Oke, dia tahu bahwa untuk seorang Han, hal itu pasti sudah lumrah dilakukan. Namun, tidak untuknya. Bibirnya saja masih perawan!

"Maaf, aku hanya berjaga-jaga, siapa tahu ini dibutuhkan," Han lalu berdeham, merasa pipinya juga ikut panas.

Jeana akhirnya manggut-manggut, tanda bahwa ia setuju saja dengan peraturan itu.

"Yang terakhir," Han lalu menatap teduh mata Jeana sambil tersenyum tipis, "Kamu dan aku. Jangan pernah jatuh cinta."

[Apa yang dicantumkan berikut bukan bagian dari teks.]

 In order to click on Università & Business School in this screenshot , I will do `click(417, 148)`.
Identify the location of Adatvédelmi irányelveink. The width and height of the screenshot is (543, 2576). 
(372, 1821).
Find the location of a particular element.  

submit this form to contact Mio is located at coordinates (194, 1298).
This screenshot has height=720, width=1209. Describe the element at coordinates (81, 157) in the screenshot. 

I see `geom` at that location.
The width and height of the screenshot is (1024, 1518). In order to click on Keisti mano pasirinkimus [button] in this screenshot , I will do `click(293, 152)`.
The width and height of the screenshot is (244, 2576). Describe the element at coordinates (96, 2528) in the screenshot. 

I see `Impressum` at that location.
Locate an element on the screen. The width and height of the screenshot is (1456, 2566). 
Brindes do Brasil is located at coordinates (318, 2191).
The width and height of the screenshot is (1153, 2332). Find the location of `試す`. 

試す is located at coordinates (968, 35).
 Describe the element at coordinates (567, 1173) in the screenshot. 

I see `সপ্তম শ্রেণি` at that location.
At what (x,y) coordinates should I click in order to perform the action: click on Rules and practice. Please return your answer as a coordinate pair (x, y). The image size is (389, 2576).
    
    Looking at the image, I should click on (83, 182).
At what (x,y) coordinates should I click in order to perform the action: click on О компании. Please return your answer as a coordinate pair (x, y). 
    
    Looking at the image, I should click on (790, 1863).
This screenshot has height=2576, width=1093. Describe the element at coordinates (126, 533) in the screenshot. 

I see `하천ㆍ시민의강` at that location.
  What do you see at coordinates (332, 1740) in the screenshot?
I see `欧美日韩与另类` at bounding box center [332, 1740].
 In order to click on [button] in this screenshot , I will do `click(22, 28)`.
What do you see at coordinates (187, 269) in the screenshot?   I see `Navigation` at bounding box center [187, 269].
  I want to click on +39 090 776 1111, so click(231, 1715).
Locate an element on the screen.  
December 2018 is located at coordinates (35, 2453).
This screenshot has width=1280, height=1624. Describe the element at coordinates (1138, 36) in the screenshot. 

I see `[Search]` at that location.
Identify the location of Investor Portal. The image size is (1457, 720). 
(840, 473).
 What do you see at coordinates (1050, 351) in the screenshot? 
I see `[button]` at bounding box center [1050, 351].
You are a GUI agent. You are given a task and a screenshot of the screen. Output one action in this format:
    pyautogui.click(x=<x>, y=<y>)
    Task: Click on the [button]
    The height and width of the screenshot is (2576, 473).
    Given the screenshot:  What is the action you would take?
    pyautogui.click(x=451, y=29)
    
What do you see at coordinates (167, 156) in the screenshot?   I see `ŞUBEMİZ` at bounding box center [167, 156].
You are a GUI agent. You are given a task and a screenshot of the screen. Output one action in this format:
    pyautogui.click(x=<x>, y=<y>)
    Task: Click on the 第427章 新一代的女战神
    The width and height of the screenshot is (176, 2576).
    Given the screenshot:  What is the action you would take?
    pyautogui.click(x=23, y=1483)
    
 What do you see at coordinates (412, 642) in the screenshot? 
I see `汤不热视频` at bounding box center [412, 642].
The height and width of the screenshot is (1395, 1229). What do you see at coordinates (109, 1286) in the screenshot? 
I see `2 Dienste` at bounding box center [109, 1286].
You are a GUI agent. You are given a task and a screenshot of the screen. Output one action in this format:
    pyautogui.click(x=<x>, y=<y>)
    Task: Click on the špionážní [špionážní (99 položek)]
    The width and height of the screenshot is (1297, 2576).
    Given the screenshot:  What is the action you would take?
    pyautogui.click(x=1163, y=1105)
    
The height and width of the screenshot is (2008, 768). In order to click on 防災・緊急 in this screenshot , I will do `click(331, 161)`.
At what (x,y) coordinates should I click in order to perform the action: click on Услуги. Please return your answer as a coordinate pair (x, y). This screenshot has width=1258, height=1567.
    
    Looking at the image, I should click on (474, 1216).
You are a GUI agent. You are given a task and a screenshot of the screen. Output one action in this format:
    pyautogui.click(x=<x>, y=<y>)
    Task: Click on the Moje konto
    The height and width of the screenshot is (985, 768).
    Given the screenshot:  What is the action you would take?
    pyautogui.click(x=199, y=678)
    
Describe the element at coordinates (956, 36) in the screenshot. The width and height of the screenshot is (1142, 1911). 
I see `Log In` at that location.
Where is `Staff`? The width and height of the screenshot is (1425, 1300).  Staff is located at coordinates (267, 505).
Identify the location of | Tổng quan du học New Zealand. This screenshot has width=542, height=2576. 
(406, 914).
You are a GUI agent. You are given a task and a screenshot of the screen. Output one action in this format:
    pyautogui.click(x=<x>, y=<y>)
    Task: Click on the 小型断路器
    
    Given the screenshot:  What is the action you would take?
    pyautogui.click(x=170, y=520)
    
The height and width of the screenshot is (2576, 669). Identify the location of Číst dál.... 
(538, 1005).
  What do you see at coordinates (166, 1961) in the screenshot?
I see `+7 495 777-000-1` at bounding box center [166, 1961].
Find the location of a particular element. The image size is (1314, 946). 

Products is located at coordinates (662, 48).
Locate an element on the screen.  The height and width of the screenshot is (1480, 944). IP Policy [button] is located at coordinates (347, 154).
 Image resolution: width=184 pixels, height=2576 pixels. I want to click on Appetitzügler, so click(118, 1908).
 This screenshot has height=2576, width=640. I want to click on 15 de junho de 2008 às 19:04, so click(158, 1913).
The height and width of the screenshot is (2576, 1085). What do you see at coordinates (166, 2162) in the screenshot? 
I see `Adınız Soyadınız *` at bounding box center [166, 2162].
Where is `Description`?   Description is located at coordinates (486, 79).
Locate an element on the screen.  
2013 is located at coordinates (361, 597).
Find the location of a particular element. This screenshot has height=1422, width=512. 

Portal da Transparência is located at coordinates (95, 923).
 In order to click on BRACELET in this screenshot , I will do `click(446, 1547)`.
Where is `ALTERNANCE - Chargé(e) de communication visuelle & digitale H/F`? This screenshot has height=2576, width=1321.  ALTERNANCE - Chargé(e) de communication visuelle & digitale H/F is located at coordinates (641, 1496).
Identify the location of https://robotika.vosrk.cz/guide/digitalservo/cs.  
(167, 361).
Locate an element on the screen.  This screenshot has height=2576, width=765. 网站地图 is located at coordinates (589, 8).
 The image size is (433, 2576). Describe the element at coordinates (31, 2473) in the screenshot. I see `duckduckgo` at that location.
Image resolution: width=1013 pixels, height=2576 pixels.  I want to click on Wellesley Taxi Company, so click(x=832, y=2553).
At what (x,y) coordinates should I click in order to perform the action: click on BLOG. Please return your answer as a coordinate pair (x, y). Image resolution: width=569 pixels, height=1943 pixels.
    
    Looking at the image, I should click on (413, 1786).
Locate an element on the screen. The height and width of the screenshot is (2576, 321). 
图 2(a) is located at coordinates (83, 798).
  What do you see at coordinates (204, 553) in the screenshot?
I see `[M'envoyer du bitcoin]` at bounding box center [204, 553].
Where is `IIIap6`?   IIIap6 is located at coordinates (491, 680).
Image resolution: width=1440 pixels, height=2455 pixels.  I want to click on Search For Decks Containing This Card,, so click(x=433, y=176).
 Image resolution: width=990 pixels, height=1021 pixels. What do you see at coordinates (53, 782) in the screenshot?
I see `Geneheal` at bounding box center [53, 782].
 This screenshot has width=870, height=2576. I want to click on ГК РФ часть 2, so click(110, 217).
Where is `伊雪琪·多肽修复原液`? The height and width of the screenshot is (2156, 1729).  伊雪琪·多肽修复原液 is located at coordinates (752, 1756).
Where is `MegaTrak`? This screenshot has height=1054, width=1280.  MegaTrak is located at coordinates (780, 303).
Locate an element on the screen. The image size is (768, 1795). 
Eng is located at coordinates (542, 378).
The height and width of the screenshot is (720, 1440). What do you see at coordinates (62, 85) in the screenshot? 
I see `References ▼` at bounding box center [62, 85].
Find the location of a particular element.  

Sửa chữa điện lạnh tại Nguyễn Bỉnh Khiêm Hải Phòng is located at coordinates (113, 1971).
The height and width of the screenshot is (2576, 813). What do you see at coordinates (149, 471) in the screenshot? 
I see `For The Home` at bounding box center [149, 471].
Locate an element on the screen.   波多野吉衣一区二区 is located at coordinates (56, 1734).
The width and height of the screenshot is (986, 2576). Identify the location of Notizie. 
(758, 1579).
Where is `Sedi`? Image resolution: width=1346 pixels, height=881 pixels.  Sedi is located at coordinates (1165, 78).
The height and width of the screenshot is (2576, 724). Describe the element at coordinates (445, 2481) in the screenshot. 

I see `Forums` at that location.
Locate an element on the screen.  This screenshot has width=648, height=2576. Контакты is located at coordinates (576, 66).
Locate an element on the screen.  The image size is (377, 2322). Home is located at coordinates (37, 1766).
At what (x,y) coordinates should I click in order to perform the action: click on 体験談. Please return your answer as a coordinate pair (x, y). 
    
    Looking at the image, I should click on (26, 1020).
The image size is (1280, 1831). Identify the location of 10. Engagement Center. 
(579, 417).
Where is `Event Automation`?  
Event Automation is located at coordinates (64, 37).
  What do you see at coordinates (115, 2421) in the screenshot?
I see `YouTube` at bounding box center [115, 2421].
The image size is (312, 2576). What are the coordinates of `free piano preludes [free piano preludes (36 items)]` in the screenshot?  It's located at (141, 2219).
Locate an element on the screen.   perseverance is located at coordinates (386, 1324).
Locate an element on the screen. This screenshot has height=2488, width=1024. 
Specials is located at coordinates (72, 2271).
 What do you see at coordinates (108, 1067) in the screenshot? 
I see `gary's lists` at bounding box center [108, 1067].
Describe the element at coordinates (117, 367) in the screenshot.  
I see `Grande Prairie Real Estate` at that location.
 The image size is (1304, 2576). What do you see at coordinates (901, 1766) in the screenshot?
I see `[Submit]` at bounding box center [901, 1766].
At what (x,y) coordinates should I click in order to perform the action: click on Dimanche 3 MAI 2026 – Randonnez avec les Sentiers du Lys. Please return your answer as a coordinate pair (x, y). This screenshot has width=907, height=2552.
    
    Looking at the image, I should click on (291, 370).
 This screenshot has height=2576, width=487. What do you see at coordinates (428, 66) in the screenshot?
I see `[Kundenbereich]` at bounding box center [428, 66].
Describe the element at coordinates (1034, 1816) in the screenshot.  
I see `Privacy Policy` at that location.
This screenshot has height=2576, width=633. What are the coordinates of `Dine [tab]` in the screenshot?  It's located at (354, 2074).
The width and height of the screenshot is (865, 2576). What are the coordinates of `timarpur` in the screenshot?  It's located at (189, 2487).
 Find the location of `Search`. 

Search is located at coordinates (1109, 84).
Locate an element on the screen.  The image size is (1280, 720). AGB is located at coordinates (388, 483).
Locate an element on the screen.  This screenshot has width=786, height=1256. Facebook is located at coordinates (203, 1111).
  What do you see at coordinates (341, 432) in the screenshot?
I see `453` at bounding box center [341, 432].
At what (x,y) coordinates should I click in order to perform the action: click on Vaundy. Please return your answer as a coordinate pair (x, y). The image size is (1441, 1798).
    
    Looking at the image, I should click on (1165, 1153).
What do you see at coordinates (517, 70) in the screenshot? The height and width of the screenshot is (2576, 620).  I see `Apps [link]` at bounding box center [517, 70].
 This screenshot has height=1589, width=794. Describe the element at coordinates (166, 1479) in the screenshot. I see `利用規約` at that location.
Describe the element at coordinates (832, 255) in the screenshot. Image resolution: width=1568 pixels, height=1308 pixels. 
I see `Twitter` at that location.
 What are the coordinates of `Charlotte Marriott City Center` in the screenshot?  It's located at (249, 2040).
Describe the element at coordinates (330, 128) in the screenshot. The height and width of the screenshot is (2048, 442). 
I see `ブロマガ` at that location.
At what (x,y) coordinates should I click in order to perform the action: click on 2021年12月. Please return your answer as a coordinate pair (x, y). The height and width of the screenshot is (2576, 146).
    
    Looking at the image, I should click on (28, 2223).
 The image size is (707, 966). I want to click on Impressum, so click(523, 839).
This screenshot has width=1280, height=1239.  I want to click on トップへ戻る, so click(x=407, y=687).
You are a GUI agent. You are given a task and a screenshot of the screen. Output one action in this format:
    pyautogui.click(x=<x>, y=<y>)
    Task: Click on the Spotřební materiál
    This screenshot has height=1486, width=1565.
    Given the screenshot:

Ada gelenyar aneh dalam diri Jeana saat mendengar kalimat yang dilontarkan Han barusan. Pria itu mengucapkannya dengan santai, tetapi matanya berkata lain. Mata teduh itu seolah memberi peringatan bahwa Han adalah pria yang lebih dari mampu untuk menyeret Jeana dalam bahaya.

Jeana berusaha memasang senyum profesionalnya dan membalas, "Aku setuju. Kita tidak boleh jatuh cinta."

"Kalau begitu, Nona Jeana Tandiono," Han meraih tangan kanan Jeana di atas meja lalu membawanya mendekat ke bibir merahnya.

"Aku akan memastikan untuk membantumu beradaptasi dengan laki-laki. Aku tidak bisa memberikan cinta, tetapi aku bisa menjamin kenangan indah bersamaku."

Satu kecupan mendarat di punggung tangan Jeana.

Satu kecupan yang membuatnya merasa sekumpulan kupu-kupu memenuhi perutnya.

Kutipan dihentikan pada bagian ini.